THE PHASE II ABRAZO STUDY included patients with advanced breast cancer harboring a BRCA1/2 mutation (by central laboratory or local report approved by the sponsor). Cohort 1 included 49 patients who had responded to the last platinum-containing regimen for metastatic disease and had disease progression more than 8 weeks after the last platinum dose. Cohort 2 included 35 patients with 3 or more prior nonplatinum cytotoxic regimens for metastatic disease (ie, no prior platinum). One-third had triple-negative breast cancer, half had hormone receptor–positive tumors, and only a few patients had HER2-positive disease. The mean number of prior cytotoxic regimens was three. 

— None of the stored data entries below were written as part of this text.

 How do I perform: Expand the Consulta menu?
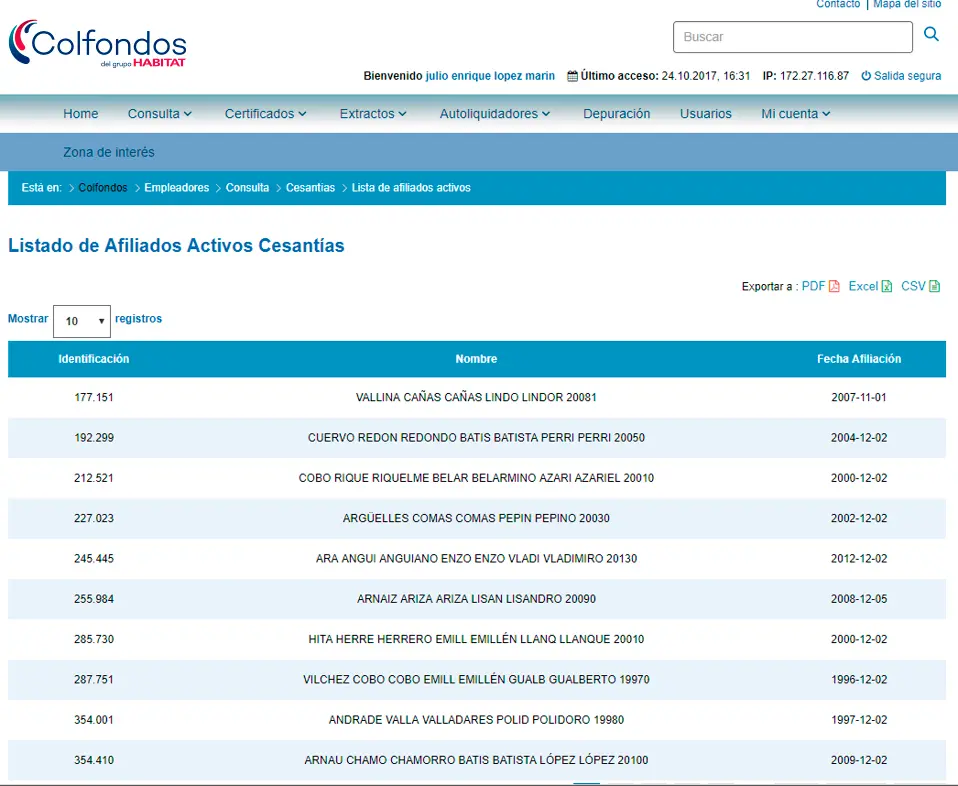(x=160, y=114)
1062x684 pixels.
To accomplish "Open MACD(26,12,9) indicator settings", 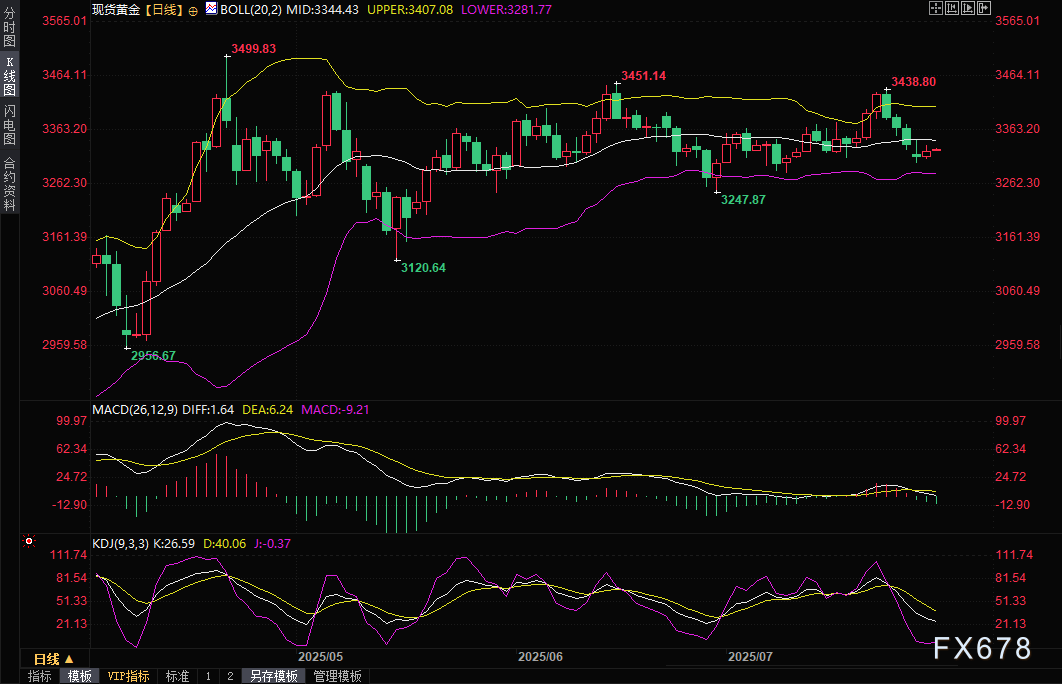I will 135,409.
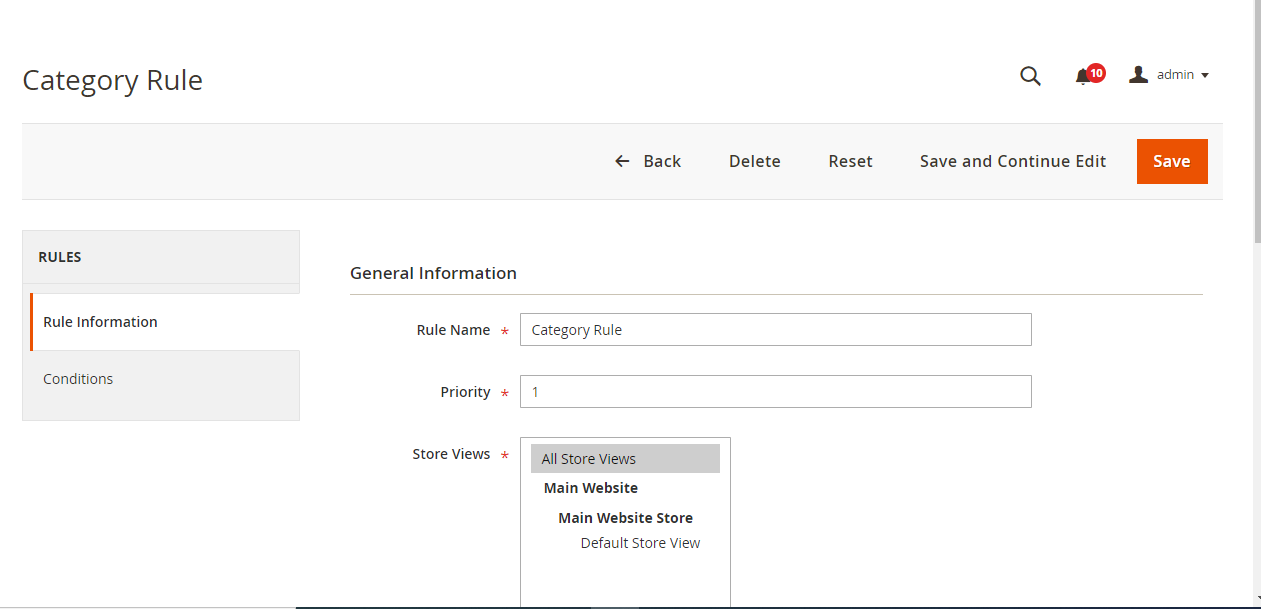Click into the Priority input field
The image size is (1261, 609).
tap(775, 392)
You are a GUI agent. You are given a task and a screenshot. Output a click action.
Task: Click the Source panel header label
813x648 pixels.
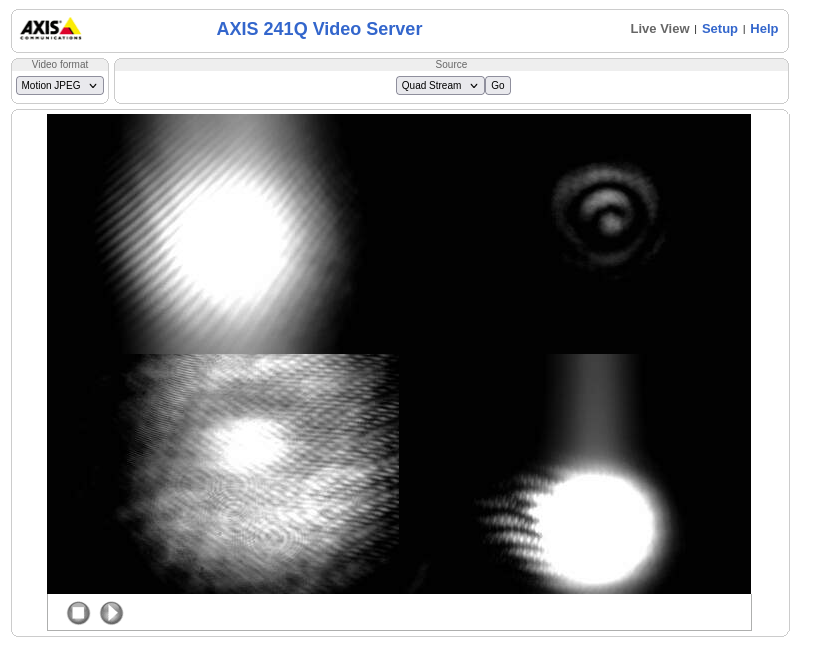tap(451, 64)
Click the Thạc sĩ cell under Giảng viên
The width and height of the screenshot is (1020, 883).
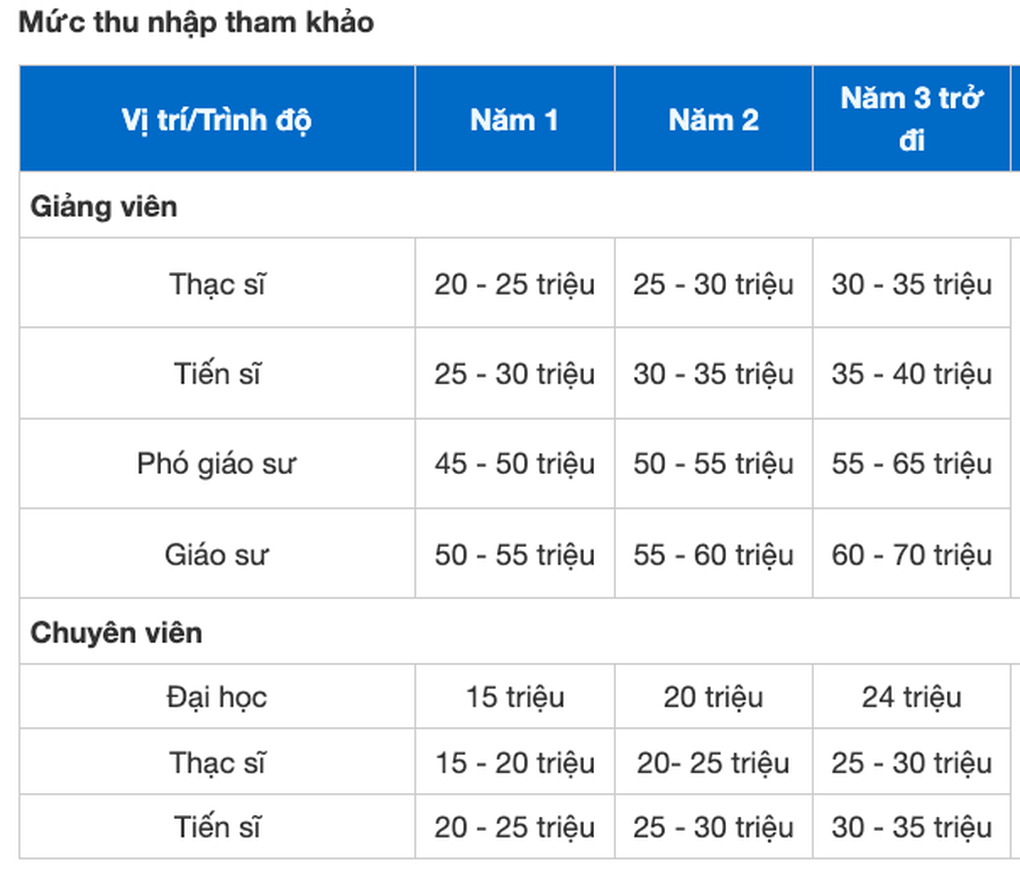[217, 284]
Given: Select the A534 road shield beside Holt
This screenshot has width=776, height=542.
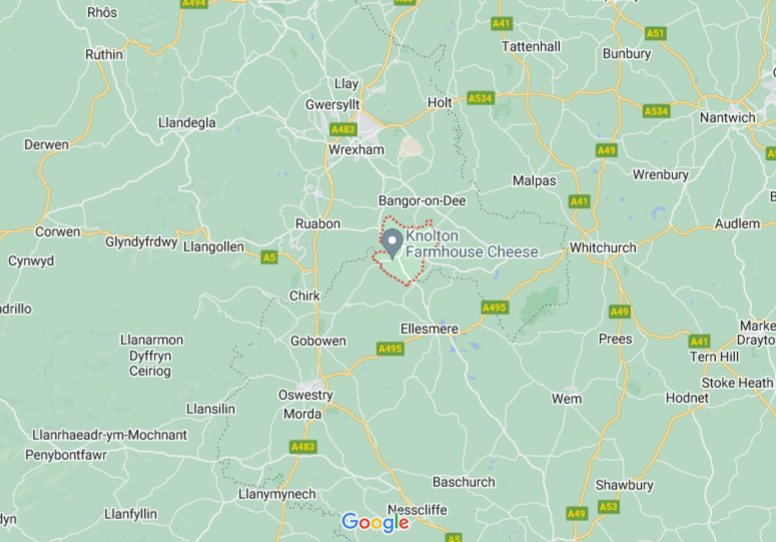Looking at the screenshot, I should [481, 98].
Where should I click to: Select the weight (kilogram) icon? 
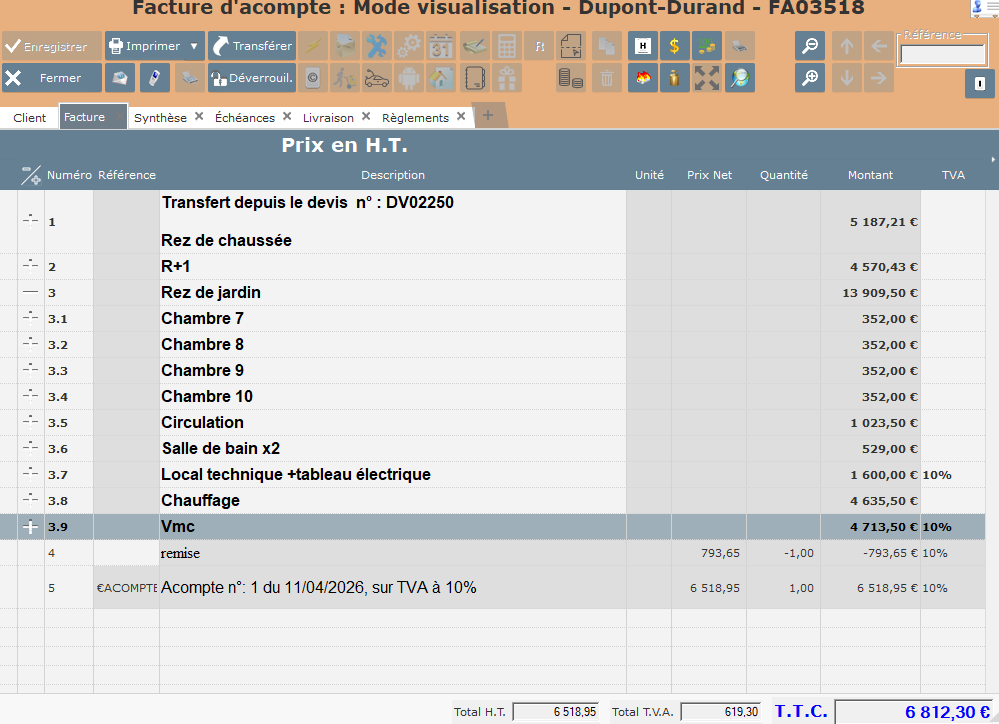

The primary endpoint was objective response rate and was 28% across the two cohorts. Cohort 1 had an objective response rate of 21% (with 4 patients being complete responders), and cohort 2 had an objective response rate of 37%. Objective responses were observed in 23% of patients with BRCA1 mutations and in 33% of patients with BRCA2 mutations. Additionally, 26% of patients with triple-negative disease responded, as did 29% of those with hormone receptor–positive disease (with any HER2 status). 

“We saw similar responses in BRCA1/2 mutation carriers as well as in triple-negative and non–triple-negative breast cancer,” Dr. Turner said. 

Stable disease was achieved in 36% of talazoparib-treated patients (18% of each cohort). The clinical benefit rate was 41% overall (stable disease for at least 24 weeks). Median duration of response was 4.9 months. Survival rates are shown in Table 1. 

TABLE 1: Outcomes for Talazoparib in BRCA-Mutated Breast Cancer 

Endpoint

Cohort 1

(Prior Platinum Responder)

Cohort 2

(≥ 3 Prior Cytotoxic Regimens, No Platinum) 

Objective Response Rate 21% 37%
Complete Responses 2% 0%
Stable Disease 18% 18%
Median Duration of Response 5.8 months 3.8 months
Median Progression-Free Survival 4.0 months 5.6 months
Median Overall Survival 12.7 months 14.7 months

In cohort 1, patients with the longest platinum-free interval (> 6 months) were the most likely to respond (47%) and also had the longest progression-free survival (6.9 months). “We saw increased activity with longer platinum-free intervals in an exploratory, hypothesis-generating analysis,” he said. 

Treatment-emergent adverse events leading to study drug dose reductions occurred in 18% overall (and were more likely in patients with prior platinum therapy), and 4% led to permanent discontinuation of treatment. The most common reason for dose reduction was anemia. Nonhematologic toxicity was uncommon. ■

DISCLOSURE: Dr. Turner reported no conflicts of interest. 

REFERENCES 

1. Turner NC, Telli ML, Rugo HS, et al: Final results of a phase 2 study of talazoparib following platinum or multiple cytotoxic regimens in advanced breast cancer patients with germline BRCA1/2 mutations (ABRAZO). 2017 ASCO Annual Meeting. Abstract 1007. Presented June 3, 2017. 

2. de Bono J, Ramanathan RK, Mina L, et al: Phase I, dose-escalation, two-part trial of the PARP inhibitor talazoparib in patients with advanced germline BRCA1/2 mutations and selected sporadic cancers. Cancer Discov 7:620-629, 2017.